2024/2/22
・父親や夫に虐げられながら生きてきたセリーが、いくつかの出会いを経て、自分の居場所を見つける話。
・場所はアメリカの海岸沿いにある田舎町。1909年から40年くらいの長期間の話。
・登場人物のほとんどが黒人なので人種的な差別は少ないが、とにかく女性の地位が低すぎる社会。
・差別される側の人間が差別しないわけではないという、当たり前のことが再確認できる。
・若い女性が問答無用で連れていかれるのは、知識としてそういう時代なのはわかっていても、実際に生身の人間同士のやり取りを見ると、相当キツい。
・姉妹が仲良しなのでより悲劇性が増す。妹側の視点でもうひとつ話が作れそう。
・人種差別描写が少ないと言っても、とても印象的な場面で出てくるので、これはこれで厳しい。
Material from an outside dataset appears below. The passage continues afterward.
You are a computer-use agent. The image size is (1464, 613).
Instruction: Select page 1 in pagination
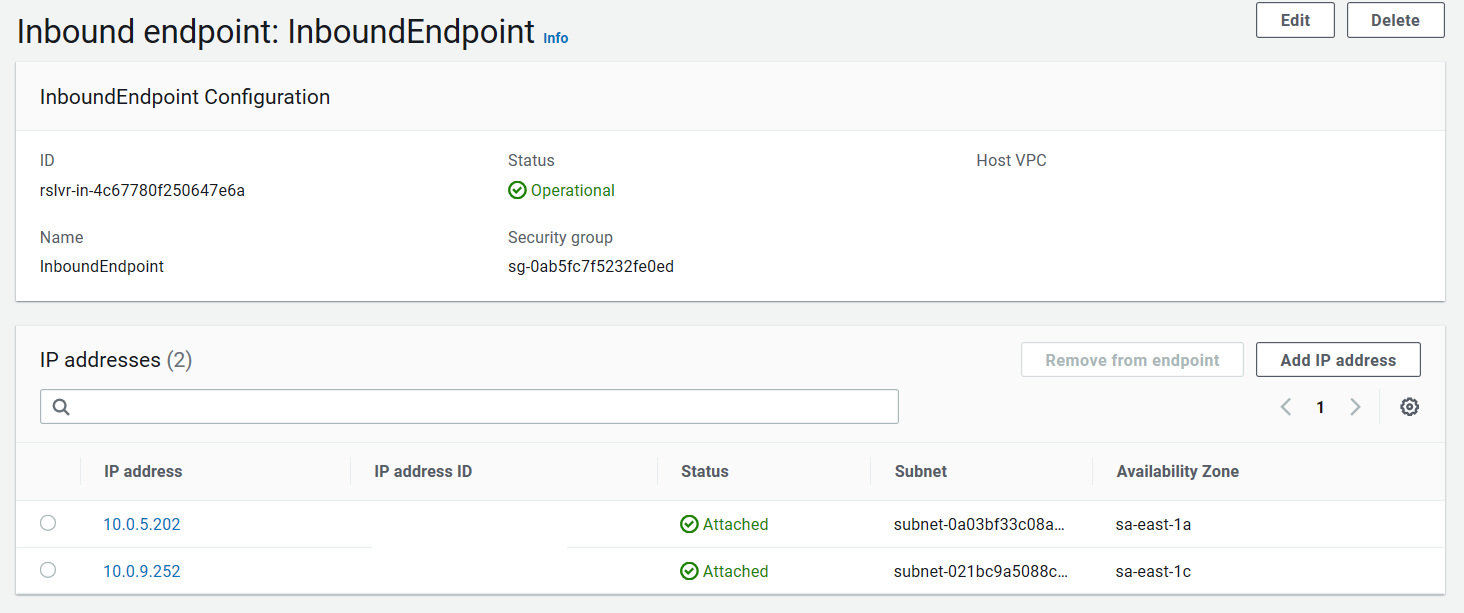tap(1320, 407)
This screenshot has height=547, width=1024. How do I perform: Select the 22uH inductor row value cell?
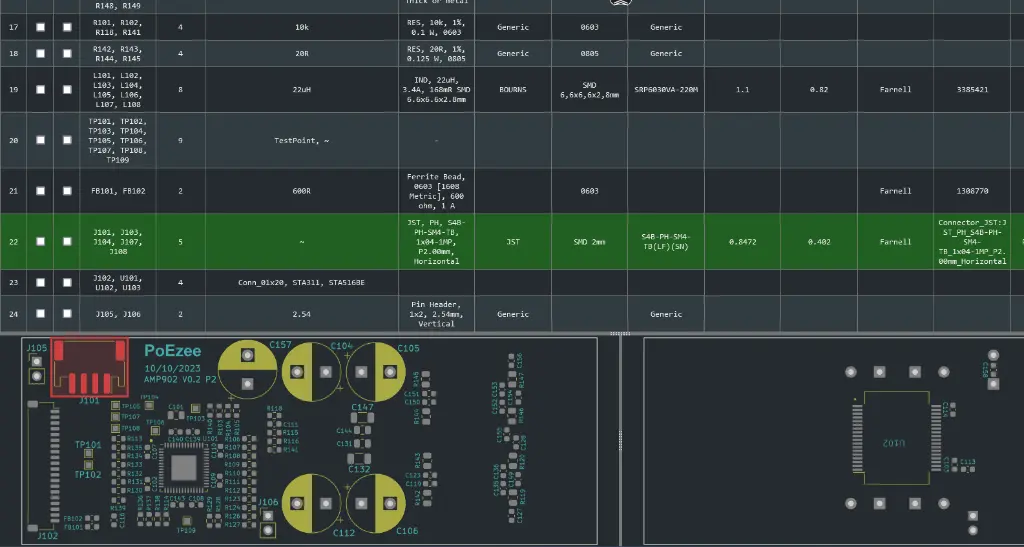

・ソフィアの変遷がすばらしい。絶望から復活のところがシーンとして強すぎる。
・ミュージカルなんだけど、問答無用に高揚させるような感じではなかった。
・虐げる人間が虐げられる人間に身を託せるの、一体どういう精神構造しているんだろう。
・一緒に寝たり、ひげを剃らせたり、追い詰めた結果、自暴自棄になられたら簡単に致命傷だろうに。
・個人の屈服と抵抗と回復、そして連帯していく様子が、社会における女性が人間性を徐々に回復させていく歴史とシンクロしている。
・悪事の限りを尽くし、後は不幸になるだけだと思われた彼にも、ちゃんと挽回の機会が与えられている。やさしい。変われる人もいる。
・終盤は夫婦というより親子みたいに見える。
・親子と言えば、疎遠になっていることが不自然なくらい、似たようなノリの神父とシュグの父娘。
・厳しさと楽しさがうまく調整されていて、141分という長尺なのに長さを感じなかった。
・悲惨な差別と向き合う話なのに、ここまで身を任せていいのか不安になるくらい。
・最終的にセリーはお店を持てたけど、たまたま運が良かっただけでもある。
・現実には、挽回の機会なく終わってしまった人生もたくさんあることは忘れないようにしたい。